More than three dozen rescue workers took part in the effort to rescue the men, which also involved a Vermont National Guard helicopter. The other rescue this ski season occurred Jan. 10 when a Virginia man skied off a closed trail at Killington.
"We do believe that we have to take a much more aggressive approach on these to get the message out that this kind of behavior is putting other folks' lives in danger in order to go find these folks," said Major James Baker, who oversees the State Police search-and-rescue team.
"I'm almost sure we're going to bill for the four individuals who skied out of bounds," Baker said.
Baker said he was reserving comment on whether State Police would charge for the Jan. 10 rescue until he reviewed more information.
He said a typical search and rescue for a lost skier may cost $5,000 to $7,000 in personnel expenses.
Vermont law states that a lost person who skis out of bounds is responsible for costs of a search and rescue. Typically, people who recklessly ski out of bounds are billed.
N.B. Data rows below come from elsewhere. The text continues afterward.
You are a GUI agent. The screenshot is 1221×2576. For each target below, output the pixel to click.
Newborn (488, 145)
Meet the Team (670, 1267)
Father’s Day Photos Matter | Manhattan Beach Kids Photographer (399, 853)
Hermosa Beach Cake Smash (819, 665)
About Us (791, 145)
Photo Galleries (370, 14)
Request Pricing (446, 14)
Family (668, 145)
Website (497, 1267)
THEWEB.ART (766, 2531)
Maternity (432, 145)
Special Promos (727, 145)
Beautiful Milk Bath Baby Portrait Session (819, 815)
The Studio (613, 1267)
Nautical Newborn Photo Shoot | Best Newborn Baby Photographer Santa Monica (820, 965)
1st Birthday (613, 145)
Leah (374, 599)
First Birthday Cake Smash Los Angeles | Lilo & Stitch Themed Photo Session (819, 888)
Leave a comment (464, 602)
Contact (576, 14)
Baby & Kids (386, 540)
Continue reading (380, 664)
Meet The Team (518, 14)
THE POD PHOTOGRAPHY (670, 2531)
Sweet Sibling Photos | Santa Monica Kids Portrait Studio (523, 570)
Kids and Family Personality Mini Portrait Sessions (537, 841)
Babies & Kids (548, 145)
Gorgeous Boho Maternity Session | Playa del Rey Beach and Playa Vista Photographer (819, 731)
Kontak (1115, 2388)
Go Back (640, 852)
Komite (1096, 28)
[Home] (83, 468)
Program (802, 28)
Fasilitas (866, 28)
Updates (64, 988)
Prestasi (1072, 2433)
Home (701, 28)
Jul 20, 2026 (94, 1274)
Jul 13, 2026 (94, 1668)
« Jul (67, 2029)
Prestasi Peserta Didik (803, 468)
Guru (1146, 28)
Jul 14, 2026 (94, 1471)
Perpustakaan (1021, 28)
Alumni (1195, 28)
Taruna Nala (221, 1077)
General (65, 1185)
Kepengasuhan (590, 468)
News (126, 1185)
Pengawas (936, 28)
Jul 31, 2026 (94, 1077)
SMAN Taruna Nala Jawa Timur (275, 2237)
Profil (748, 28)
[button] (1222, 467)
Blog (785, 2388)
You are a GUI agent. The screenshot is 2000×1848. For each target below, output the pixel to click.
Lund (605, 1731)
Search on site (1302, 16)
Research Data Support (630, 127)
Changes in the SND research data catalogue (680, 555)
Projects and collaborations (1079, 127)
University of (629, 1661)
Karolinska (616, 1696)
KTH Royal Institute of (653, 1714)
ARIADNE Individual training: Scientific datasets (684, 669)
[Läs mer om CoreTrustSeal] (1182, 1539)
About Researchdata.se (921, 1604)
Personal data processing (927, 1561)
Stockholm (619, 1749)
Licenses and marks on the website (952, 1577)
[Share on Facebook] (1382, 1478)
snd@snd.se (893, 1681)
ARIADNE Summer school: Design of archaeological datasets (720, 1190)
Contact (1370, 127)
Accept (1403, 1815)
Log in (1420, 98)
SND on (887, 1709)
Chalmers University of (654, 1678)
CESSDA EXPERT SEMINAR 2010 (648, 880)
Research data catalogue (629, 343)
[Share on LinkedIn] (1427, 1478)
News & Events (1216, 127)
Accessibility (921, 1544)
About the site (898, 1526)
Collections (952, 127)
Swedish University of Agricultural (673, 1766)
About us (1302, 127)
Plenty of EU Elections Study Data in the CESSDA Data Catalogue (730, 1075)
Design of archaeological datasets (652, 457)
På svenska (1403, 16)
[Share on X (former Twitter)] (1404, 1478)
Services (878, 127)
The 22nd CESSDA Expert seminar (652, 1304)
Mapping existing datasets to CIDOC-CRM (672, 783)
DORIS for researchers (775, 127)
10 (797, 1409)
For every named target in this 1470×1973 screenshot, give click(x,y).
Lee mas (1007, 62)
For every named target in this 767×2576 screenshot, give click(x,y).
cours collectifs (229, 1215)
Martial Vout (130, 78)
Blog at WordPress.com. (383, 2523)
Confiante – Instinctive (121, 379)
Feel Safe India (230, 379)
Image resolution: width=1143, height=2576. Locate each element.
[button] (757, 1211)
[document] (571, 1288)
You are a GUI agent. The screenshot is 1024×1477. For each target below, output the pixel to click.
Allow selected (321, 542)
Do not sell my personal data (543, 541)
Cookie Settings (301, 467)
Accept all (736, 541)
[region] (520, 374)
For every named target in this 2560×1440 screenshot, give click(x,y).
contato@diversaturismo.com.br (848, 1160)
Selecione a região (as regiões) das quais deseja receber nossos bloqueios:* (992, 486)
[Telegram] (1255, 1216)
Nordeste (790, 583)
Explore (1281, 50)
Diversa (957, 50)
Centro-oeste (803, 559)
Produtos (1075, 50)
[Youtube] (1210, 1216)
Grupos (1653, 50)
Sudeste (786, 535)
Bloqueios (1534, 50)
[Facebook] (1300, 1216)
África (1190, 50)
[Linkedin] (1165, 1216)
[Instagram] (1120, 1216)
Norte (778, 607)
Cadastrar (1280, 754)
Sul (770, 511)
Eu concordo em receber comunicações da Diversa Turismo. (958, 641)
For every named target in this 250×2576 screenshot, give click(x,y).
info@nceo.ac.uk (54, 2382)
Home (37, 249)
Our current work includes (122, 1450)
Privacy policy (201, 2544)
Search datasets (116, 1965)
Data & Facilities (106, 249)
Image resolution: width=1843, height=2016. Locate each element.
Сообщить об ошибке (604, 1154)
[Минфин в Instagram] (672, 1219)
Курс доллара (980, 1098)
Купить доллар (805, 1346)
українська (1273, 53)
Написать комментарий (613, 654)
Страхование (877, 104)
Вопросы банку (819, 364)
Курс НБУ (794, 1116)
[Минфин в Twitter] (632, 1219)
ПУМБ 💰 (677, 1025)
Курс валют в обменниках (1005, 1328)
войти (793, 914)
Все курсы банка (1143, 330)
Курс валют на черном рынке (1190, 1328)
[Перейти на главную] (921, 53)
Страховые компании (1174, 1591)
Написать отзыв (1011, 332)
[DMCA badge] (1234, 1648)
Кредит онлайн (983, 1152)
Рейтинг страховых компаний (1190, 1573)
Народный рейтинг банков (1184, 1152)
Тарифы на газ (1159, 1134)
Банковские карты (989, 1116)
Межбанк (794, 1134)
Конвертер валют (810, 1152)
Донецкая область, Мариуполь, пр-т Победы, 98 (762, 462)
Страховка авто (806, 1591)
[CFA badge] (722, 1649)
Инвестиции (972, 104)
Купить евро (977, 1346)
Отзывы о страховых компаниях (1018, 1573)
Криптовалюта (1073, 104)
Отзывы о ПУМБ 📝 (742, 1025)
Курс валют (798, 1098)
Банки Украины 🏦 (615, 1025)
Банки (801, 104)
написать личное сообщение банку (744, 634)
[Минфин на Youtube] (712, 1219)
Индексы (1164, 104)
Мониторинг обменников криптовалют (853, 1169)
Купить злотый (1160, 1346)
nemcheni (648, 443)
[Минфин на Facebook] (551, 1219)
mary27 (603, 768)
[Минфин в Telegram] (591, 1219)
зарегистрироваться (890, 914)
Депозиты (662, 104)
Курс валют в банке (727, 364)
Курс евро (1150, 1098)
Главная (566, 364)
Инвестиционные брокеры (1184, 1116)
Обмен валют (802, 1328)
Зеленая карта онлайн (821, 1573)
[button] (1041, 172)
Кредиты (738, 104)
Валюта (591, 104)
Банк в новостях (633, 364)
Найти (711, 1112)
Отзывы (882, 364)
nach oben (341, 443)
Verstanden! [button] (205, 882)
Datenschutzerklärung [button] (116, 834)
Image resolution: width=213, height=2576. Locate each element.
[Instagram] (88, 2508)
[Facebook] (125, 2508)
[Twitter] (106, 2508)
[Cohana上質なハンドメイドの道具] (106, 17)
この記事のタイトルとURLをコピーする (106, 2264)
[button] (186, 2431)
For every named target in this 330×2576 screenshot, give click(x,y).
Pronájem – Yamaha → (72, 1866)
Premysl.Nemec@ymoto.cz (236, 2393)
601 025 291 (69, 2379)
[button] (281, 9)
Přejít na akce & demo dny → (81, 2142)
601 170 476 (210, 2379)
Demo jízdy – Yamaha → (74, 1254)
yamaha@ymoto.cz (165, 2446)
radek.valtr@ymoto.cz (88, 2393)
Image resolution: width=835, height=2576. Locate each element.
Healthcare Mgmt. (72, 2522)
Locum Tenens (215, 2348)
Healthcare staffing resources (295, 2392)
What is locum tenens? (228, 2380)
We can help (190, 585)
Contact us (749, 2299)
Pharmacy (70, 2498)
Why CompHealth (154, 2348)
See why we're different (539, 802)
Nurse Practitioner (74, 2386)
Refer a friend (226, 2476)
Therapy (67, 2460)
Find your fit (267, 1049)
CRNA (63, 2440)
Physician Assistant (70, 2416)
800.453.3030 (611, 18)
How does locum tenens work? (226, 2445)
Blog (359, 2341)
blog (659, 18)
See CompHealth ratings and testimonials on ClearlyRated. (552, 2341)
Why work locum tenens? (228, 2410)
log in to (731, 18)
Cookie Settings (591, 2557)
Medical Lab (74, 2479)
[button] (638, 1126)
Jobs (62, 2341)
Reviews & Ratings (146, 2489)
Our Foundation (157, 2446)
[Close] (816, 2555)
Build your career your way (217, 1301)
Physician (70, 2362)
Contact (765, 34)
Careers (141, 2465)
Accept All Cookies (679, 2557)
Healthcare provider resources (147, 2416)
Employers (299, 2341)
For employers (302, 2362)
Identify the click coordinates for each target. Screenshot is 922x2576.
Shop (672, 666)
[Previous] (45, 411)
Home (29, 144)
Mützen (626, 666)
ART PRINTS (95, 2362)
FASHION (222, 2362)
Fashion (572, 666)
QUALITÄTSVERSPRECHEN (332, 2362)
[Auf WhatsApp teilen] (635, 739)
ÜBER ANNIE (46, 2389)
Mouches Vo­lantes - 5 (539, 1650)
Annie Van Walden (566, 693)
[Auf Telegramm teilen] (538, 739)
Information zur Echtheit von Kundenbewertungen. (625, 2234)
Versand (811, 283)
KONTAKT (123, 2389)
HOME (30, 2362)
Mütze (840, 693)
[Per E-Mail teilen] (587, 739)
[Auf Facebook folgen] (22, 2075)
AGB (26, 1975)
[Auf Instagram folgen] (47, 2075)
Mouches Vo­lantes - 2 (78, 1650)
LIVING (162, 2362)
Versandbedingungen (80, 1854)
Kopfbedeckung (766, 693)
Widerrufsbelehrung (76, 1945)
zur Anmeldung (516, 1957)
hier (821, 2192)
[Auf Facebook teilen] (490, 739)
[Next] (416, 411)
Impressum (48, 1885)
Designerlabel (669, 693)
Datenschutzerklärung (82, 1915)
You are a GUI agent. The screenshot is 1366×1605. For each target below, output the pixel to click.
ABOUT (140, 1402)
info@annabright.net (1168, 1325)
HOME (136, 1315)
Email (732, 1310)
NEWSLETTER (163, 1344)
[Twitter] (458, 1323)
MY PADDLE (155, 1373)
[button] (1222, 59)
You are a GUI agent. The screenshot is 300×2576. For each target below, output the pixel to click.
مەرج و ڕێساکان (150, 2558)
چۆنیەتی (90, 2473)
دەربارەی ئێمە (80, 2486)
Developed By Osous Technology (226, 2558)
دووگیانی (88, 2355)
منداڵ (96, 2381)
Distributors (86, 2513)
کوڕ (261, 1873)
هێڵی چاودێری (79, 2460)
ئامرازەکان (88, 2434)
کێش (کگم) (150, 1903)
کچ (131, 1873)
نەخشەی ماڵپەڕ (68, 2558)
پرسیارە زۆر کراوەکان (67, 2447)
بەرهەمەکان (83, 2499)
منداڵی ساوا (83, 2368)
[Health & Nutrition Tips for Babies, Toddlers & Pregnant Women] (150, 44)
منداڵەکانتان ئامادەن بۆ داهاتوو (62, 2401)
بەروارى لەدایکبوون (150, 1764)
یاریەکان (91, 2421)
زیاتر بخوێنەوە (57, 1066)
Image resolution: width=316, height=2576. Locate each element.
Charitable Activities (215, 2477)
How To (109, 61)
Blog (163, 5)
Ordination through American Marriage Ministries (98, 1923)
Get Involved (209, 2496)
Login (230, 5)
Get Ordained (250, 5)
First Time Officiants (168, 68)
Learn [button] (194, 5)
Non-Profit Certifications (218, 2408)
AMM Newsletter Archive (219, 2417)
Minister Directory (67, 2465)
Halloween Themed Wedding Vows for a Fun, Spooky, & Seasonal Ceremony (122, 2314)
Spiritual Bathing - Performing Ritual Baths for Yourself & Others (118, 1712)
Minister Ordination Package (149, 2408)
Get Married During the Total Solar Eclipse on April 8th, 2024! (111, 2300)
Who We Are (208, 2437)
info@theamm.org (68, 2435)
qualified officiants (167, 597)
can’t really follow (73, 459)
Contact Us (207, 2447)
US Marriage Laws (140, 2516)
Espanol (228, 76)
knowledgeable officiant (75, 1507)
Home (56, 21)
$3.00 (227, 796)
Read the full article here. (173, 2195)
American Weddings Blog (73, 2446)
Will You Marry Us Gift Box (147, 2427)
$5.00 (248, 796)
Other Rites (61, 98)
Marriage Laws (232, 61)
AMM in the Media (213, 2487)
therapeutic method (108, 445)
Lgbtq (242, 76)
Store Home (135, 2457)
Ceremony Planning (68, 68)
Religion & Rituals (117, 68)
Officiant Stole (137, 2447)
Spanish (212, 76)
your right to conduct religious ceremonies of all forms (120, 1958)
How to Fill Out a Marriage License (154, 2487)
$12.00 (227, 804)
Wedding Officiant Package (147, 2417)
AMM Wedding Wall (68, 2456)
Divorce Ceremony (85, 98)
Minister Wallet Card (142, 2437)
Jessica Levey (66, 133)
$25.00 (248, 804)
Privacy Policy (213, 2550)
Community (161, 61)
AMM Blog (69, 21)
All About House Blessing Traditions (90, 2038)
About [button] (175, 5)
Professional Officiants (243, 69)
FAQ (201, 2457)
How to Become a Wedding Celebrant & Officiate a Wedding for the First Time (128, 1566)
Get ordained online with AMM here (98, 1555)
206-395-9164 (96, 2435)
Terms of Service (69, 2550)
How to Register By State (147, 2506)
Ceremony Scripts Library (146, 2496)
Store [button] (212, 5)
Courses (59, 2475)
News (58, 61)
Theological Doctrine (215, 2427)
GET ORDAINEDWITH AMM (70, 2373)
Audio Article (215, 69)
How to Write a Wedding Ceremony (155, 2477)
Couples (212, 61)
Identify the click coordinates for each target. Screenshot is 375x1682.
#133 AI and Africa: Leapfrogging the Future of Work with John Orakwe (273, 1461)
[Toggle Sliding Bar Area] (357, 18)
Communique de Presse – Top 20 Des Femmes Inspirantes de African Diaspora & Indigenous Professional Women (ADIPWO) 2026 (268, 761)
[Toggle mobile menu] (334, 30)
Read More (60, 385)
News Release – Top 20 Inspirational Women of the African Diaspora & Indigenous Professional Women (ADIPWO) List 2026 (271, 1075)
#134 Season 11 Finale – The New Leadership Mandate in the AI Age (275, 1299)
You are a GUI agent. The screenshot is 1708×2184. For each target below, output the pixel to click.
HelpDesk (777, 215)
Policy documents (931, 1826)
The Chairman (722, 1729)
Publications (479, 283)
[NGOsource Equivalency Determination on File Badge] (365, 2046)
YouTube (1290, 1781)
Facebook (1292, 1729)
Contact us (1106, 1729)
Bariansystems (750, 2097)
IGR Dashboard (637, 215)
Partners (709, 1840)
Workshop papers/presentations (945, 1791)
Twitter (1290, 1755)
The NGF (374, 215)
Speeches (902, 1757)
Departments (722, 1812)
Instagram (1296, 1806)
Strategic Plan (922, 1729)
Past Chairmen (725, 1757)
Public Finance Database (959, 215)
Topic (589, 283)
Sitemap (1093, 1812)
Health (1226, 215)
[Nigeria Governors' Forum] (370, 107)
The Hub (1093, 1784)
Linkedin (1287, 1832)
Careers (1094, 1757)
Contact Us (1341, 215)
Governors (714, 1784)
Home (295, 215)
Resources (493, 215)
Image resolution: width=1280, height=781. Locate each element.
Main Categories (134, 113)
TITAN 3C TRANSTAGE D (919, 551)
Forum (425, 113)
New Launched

Others who simply get lost by accident are not.
At a legislative hearing last year it was reported that most ski areas have policies on charging for rescues for out-of-bounds skiers, but they collect in only 20 or 30 percent of the cases.
Ski resort officials said skiing out of bounds is not an easy mistake to make.
At Killington, for example, many signs are posted along the trail, warning skiers against going out bounds, and trail maps talk about the danger of off-trail skiing.
"We can't keep all people from crossing and going into backcountry areas," said Tom Horrocks, a Killington spokesman.
"We have charged for rescues in the past, but for the past couple of years the Vermont State Police have taken control of them."
Neil Van Dyke, director of the volunteer Stowe Hazardous Terrain Evacuation Team, said his organization has concerns about billing for backcountry rescues.
"Our concern is that we don't want the ability to pay to become a concern for people who are in trouble in the backcountry," said Van Dyke, whose organization took part in the rescue of the four Pennsylvania skiers.